Таковы те основные моменты миросозерцания св. Василия, которые рельефно намечаются им в трактате «О Святом Духе». Конечно, в первую очередь его заботой, и в частности когда он рассуждает о различных вариантах славословий («доксологий»), является не допустить умаления (zu verkleinern) Святого Духа по сравнению с Отцом и Сыном [140], однако все богатство содержания этого произведения этим не ограничивается. В нем святитель касается также христологических проблем, учения о Домостроительстве спасения, нравственного богословия, аскетики и т. д. Можно констатировать, что данное сочинение представляет собой одно из самых серьезных, с точки зрения «вероучительной насыщенности», творений Каппадокийского архипастыря.
Экзегетические сочинения
В первую очередь к ним можно отнести знаменитые «Беседы на Шестоднев» (CPG 2835), хотя по формально-жанровому характеру своему они принадлежат к проповедям [141]. Произведение содержит девять «Бесед» и посвящено толкованию начала Книги Бытия, вследствие чего «здесь является целый курс естествознания, изложенный применительно к целям христианского назидания» [142].

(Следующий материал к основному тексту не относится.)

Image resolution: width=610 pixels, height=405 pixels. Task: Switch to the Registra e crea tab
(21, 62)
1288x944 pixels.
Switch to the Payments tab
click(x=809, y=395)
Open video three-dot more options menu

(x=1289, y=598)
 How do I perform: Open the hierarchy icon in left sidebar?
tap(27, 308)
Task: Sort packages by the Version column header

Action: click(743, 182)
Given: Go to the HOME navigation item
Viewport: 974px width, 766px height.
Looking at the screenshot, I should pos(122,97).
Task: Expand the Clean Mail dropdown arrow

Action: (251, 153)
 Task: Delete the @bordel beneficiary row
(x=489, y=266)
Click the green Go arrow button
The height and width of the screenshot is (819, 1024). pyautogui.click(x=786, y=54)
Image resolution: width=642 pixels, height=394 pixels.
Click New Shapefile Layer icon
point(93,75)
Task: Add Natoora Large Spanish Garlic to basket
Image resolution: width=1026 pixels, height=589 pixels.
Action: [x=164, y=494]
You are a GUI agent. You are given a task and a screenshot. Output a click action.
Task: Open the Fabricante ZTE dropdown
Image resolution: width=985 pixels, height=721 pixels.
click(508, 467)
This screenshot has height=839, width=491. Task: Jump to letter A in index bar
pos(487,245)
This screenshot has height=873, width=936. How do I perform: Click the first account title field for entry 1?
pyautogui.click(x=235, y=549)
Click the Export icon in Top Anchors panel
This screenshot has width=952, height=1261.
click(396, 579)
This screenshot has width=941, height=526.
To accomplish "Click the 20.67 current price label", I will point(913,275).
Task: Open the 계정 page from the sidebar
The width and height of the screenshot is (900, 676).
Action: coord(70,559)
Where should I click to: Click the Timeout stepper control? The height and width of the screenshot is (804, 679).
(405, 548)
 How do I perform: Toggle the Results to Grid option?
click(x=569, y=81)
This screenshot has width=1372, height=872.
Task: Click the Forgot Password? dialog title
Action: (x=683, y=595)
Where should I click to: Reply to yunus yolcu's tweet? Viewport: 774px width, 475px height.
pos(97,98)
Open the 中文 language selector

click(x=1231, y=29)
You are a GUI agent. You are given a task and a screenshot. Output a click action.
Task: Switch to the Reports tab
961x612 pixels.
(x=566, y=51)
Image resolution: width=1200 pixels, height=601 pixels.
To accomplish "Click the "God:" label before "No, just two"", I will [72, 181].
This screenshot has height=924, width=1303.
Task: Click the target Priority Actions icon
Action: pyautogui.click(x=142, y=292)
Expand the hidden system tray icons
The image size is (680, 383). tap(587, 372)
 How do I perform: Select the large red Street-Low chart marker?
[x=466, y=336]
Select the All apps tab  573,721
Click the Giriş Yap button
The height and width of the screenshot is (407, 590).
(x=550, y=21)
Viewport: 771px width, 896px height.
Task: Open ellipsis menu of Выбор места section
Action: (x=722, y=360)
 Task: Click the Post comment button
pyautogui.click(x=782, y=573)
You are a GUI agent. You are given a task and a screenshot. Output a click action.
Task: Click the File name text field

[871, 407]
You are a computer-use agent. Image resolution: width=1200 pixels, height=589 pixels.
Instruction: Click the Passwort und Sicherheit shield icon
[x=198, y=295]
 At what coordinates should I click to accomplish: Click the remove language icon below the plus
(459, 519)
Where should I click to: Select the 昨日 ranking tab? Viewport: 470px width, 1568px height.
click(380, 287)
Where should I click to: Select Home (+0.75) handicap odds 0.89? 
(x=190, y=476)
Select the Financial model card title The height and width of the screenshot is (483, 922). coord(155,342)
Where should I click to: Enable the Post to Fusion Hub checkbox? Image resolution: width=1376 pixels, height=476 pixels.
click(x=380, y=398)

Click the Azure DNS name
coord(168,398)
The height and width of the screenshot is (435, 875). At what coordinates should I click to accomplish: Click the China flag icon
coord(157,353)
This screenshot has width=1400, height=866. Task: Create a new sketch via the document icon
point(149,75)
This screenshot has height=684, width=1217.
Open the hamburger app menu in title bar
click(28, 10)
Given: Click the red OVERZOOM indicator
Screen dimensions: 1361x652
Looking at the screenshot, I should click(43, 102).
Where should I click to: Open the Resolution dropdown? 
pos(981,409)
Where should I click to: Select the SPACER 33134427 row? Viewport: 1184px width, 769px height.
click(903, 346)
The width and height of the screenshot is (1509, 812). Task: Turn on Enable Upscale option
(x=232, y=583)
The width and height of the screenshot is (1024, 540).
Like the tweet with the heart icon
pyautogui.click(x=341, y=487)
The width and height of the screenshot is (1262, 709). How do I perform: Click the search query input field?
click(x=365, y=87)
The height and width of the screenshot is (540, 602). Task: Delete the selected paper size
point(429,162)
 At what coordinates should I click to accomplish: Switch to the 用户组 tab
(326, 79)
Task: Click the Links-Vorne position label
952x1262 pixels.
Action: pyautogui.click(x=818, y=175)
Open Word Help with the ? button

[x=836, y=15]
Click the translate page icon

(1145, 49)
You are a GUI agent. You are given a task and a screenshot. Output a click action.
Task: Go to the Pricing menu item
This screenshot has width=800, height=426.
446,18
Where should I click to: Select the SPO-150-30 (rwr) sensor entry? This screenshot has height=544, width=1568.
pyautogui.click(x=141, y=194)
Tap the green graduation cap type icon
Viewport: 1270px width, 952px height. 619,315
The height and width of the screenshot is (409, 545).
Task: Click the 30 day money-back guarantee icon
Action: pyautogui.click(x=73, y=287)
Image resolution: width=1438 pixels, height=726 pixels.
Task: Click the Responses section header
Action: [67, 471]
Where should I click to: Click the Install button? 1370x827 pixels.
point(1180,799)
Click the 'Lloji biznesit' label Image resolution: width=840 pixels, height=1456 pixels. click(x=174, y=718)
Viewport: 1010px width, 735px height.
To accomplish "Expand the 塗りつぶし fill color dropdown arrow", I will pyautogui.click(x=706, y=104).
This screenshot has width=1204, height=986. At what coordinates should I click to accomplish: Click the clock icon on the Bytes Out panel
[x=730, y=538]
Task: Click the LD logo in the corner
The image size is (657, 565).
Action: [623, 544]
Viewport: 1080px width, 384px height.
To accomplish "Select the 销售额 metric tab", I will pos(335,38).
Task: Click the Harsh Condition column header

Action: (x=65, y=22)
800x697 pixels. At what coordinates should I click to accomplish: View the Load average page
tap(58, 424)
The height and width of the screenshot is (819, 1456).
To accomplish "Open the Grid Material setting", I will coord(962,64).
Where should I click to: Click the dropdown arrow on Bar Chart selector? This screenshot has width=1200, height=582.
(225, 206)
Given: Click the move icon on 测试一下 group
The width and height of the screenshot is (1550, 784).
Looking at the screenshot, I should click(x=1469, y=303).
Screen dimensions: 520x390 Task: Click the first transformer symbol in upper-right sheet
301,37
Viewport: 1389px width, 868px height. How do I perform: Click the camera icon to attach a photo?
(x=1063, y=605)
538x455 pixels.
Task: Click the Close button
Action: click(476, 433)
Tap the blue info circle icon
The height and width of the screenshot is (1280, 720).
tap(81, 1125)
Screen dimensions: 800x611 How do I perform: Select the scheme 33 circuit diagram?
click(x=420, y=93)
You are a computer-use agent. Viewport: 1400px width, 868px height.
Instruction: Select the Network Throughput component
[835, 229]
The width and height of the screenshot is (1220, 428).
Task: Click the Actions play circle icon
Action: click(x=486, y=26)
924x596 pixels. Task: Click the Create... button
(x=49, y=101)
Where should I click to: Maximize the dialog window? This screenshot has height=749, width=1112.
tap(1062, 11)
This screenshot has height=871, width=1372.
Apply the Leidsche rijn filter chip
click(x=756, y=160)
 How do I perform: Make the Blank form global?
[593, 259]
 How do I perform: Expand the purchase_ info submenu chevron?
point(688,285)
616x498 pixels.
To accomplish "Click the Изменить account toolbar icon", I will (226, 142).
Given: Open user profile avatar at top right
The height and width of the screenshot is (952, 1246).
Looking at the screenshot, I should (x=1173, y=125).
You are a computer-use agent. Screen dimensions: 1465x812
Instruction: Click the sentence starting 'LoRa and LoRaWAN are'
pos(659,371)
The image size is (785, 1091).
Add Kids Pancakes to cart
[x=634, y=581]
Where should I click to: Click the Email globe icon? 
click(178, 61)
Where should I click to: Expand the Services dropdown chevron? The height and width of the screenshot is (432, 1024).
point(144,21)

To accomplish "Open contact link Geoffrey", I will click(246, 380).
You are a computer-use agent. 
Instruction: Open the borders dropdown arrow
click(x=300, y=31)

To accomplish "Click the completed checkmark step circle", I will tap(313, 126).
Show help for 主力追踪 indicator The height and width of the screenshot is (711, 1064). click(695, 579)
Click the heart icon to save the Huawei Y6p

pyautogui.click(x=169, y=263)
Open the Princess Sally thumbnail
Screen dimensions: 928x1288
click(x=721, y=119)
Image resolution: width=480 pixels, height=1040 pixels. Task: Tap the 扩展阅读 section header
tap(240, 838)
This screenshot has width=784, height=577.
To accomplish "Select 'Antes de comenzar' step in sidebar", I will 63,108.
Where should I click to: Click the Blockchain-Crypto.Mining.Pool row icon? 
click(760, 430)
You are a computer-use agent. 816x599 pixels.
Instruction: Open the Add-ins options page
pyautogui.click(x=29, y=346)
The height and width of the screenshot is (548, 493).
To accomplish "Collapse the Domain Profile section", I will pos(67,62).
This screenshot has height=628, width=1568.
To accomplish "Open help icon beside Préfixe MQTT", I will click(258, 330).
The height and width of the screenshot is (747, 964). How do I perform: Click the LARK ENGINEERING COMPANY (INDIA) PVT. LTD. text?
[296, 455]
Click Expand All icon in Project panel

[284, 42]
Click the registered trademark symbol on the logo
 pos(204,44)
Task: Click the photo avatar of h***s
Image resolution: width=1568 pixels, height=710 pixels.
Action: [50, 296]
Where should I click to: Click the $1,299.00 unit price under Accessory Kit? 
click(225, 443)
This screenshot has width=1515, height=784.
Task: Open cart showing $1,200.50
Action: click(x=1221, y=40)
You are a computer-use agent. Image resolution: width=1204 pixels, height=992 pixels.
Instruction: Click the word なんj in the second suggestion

Раньше предполагалось[143] что эти проповеди были произнесены еще до того, как св. Василий стал епископом, однако доверительность общения с паствой, а также сознание собственного авторитета и ответственности за стадо Христово перед Богом говорят вероятнее о более позднем происхождении, поэтому рассматриваемые «Беседы» следует относить, скорее всего, к периоду архипастырского служения святителя [144].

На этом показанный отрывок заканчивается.